Artificial intelligence is transforming industries, and publishing is no exception. HarperCollins' recent decision to partner with an unnamed AI company to use select nonfiction titles for training AI models has sparked intense debate among authors. While the initiative may seem forward-thinking, with companies like Microsoft partnering with HarperCollins to train a new AI model, HarperCollins has faced significant challenges in enrolling authors in its AI program. This hesitation highlights critical missteps in communication, value proposition, and ethical considerations.
In this blog, we’ll explore the reasons behind HarperCollins’ struggle to gain author buy-in and what executives across industries can learn from this experience.
One of HarperCollins’ most significant missteps was the lack of transparency in its AI partnership. Authors were asked to opt-in to license their works for $2,500 per book over three years, but key details were shrouded in secrecy:
This opacity has fueled skepticism among authors. Many feel they’re being asked to take a leap of faith without sufficient information. As Daniel Kibblesmith, an author approached for the initiative, put it, the offer felt “abominable.”
Trust is the cornerstone of any partnership, especially when dealing with sensitive intellectual property. HarperCollins’ failure to provide clarity has alienated authors and tarnished the initiative’s credibility.
The $2,500 offer per book, while tempting for some, has been widely criticized as inadequate. Authors argue that this amount does not reflect the value their works bring to AI training models, especially given the transformative capabilities of AI in the publishing industry.
AI companies stand to gain far more from the rich datasets derived from books, which help improve their models and, by extension, their commercial viability. Authors feel this compensation structure ignores the potential for long-term royalties or shared revenue from the AI's outputs.
By offering a fixed, modest fee without exploring alternative compensation models like profit-sharing or royalties, HarperCollins has unintentionally reinforced the perception that authors’ contributions are being undervalued.
Authors have long feared the implications of AI in creative industries. From AI-generated novels to automated journalism, there’s growing concern that these technologies could render traditional creative roles obsolete.
By asking authors to contribute to AI training, HarperCollins inadvertently positioned itself as a facilitator of this perceived obsolescence. The email sent to authors even acknowledged the controversy, stating:
“There is concern that these AI models may one day make us all obsolete.”
Instead of addressing these fears with concrete reassurances or ethical guidelines, HarperCollins left authors grappling with existential questions about their relevance in an AI-driven future. This lack of proactive communication has exacerbated resistance.

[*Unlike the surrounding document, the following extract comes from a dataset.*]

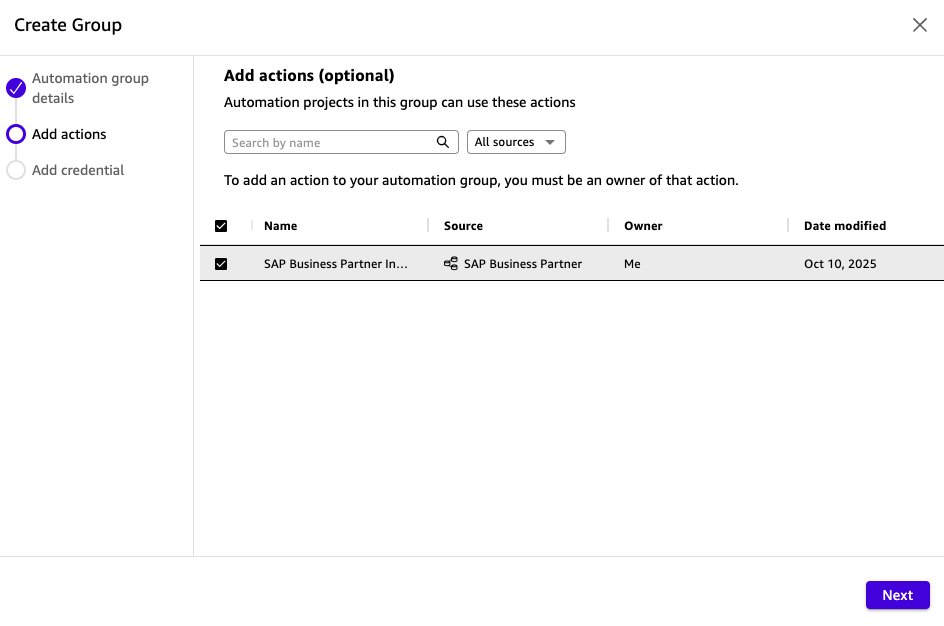The width and height of the screenshot is (944, 626).
Task: Click the SAP Business Partner In... action name
Action: pyautogui.click(x=335, y=264)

Perhaps the most glaring oversight was the failure to involve authors in the decision-making process. Rather than fostering a collaborative dialogue, HarperCollins approached authors with a pre-structured deal, offering little room for negotiation or input.
This approach ignored a fundamental truth: authors are the backbone of the publishing industry. By sidelining them, HarperCollins missed an opportunity to:
Workshops, focus groups, or even open forums could have helped HarperCollins understand and address authors’ concerns while refining the initiative.

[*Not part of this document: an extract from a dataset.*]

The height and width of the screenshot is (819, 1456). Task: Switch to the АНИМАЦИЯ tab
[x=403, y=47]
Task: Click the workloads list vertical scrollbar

HarperCollins’ initiative comes at a time when authors are suing companies like OpenAI for alleged copyright infringement. This legal backdrop has heightened sensitivities around AI’s use of creative works.
While HarperCollins made efforts to differentiate its opt-in model from unauthorized uses of copyrighted material, it underestimated the prevailing mistrust toward AI. Many authors see this as a slippery slope toward normalizing the exploitation of intellectual property.
Penguin Random House, for example, proactively updated its copyright pages to safeguard authors’ works from unauthorized AI usage. HarperCollins, however, has yet to take similarly robust measures to reassure authors of their rights and protections.
The challenges HarperCollins faces in enrolling authors offer valuable lessons for executives navigating AI adoption:
Organizations must be upfront about their partnerships, terms, and long-term goals. Secrecy breeds mistrust, especially when dealing with stakeholders’ intellectual property.
Stakeholders need to see tangible benefits. Explore alternative compensation models, such as royalties or co-ownership of AI outputs, to ensure equitable value distribution.
Anticipate fears about job displacement or exploitation and counter them with clear ethical guidelines and commitments to stakeholder protection.
Involve stakeholders in the design and rollout of new initiatives. Collaboration fosters trust and ensures the program aligns with their needs and concerns.
Keep a pulse on broader industry trends and sentiments. This awareness can help organizations position their initiatives more strategically and avoid backlash.
HarperCollins’ AI licensing initiative is a case study in how not to introduce disruptive technologies to a creative industry. While the company’s intentions may have been good, its approach lacked the transparency, value alignment, and stakeholder engagement needed to build trust and foster collaboration.
For authors, the initiative serves as a reminder to remain vigilant about their intellectual property rights. For executives, it’s a lesson in the importance of ethical, transparent, and inclusive AI rollouts.
As AI continues to reshape industries, the question isn’t whether organizations should adopt these technologies but how they can do so responsibly. HarperCollins’ experience shows that the road to innovation must be paved with trust, collaboration, and respect for the people who make these industries thrive.